Photo by David Clode on Unsplash
It’s no secret that biology is unpredictable, random and sometimes messy. This is precisely what gives living organisms their singularity and uncanny ability to adapt. But as important as these traits might be in a herd of elephants as they adapt to climate change or human encroachment, they are not always so desirable in the laboratory.
This is especially true when the cells are grown on a large scale for therapeutic purposes, an increasingly common occurrence as more cell-based research bridges the lab to the clinic. In this situation, variation is a four-letter word, and scientists expend immense effort and costs to ensure the millions of cells that are often required for a single dose are uniform and consistent. Cells require the right conditions, the right food, an environment free of contaminants, and a lot of attention. Until now, there has been no sure-fire way to precisely monitor a cell culture to know what the cells are doing or need, at any given moment, and one misstep can result in an entire culture going down the drain.
Shana Kelley, a professor in the Leslie Dan Faculty of Pharmacy at the University of Toronto, thinks she has a way to overcome this problem. With support from Medicine by Design, Kelley and her project team recently published a paper in Nature Chemistry where they describe an interface that converts biological information into electronic signals. This interface offers a new way to monitor cell cultures, making it possible to control them more precisely.
“Cell-based therapies are fairly new, and developing ways to make the cultures as efficient as possible is an area that’s only recently gathered attention, so it’s a wide-open field,” Kelley says. “I think we’re ahead of the curve in terms of developing tools that are going to provide manufacturing facilities with a really powerful way to show that they have all of their quality measures under control.”

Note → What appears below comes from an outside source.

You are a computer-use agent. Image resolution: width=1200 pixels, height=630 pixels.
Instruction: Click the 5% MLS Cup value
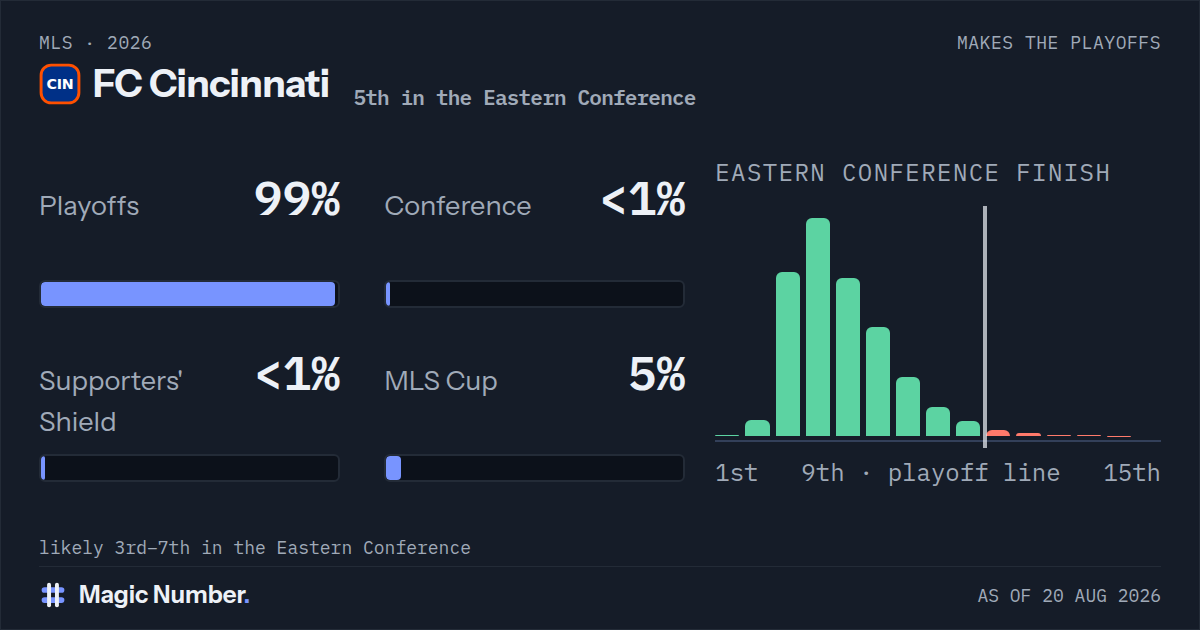point(657,374)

The team’s solution involves a merger between synthetic biology, chemistry and engineering. The goal is to create a sensor that can monitor the state of a cell culture and create a feedback loop for more efficient and cost-effective manufacturing. For example, the sensor could be integrated into a clean room — a manufacturing facility in which strict controls for air, temperature and light are maintained to reduce the number of airborne particles to close to zero — to allow a machine to measure and respond to cell culture activity without the need for human intervention, which increases the risk of contamination.
The sensor itself is a probe that works like those currently used to measure blood sugar in a patient with diabetes or the pH levels in a liquid, says Kelley.

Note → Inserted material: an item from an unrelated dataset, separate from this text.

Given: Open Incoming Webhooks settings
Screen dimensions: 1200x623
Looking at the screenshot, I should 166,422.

Keith Pardee, an assistant professor at U of T’s Leslie Dan Faculty of Pharmacy, is the team’s synthetic biologist, tasked with creating the interface between the cells and the sensor itself. He’s had a hand at this kind of work before, having developed a low-cost and portable test for the Zika virus that provides rapid confirmation of the presence and strain of virus. As a next step, Pardee and Kelley are working toward creating new and faster diagnostics for influenza, thanks to a grant from the U.S. National Institutes of Health.
Pardee applied the same concept he used in these disease-diagnostics sensors — a gene circuit — to the cell interface project. However, instead of asking the sensor to provide a reading on a single output, such as whether a target gene is present or not, he set it up to provide measurements on several things at once.

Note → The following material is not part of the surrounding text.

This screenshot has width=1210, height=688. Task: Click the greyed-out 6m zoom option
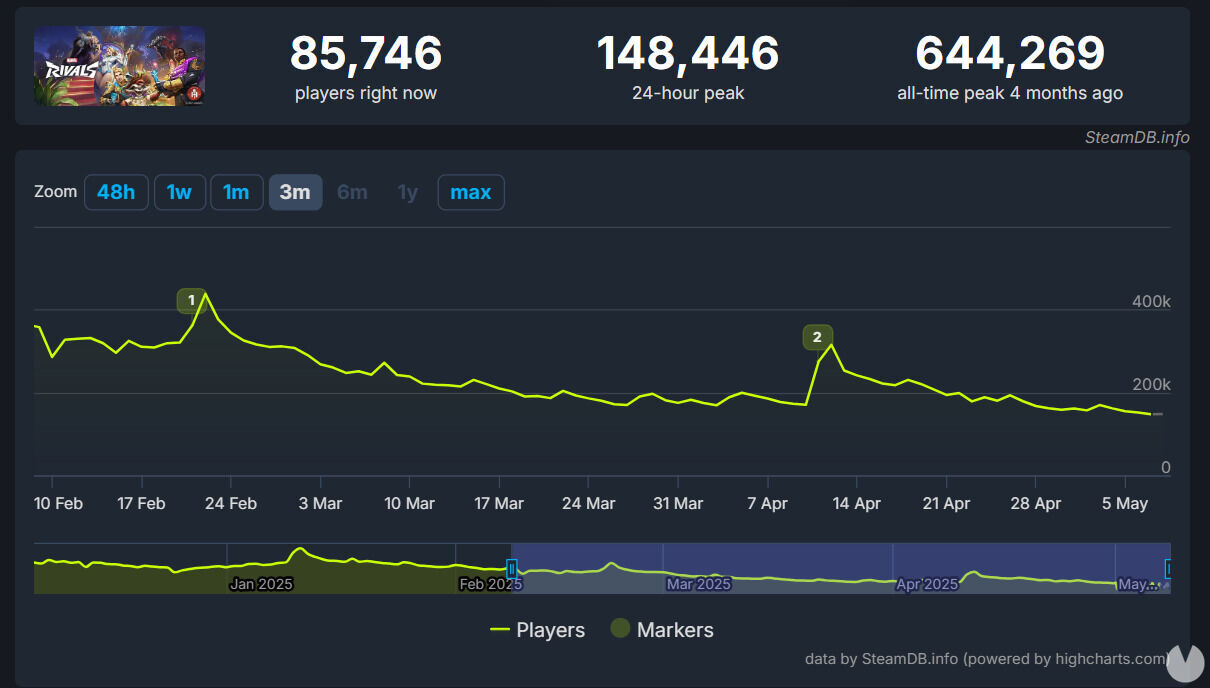[x=352, y=192]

“We wanted a system that could have multiple parallel sensors in the same culture. Using conventional gene circuit-based sensors, you can’t get more than three outputs because you start getting crosstalk between channels,” says Pardee. “So we’ve built these new sensors with electrochemical outputs that can operate in parallel. We have 10 now so, in theory, in a single droplet, you can ask 10 things that output to 10 different electrodes.”
This work could significantly expand the field of synthetic biology. Even in its nascent form, one can readily see the advantages of a system that can monitor ten, or perhaps hundreds of, different target genes at one time. An additional key feature of the interface is that it can be adapted to retrofit existing gene circuit-based sensors, making this new platform highly customizable. Moreover, this adaptability and multiplexing capacity has the potential to reduce monitoring costs to a fraction of what they currently are. While the advantage of such a system is readily apparent in a cell manufacturing setting, it could also be applied to health and agriculture, as a method to scan for antibiotic resistance genes, for example.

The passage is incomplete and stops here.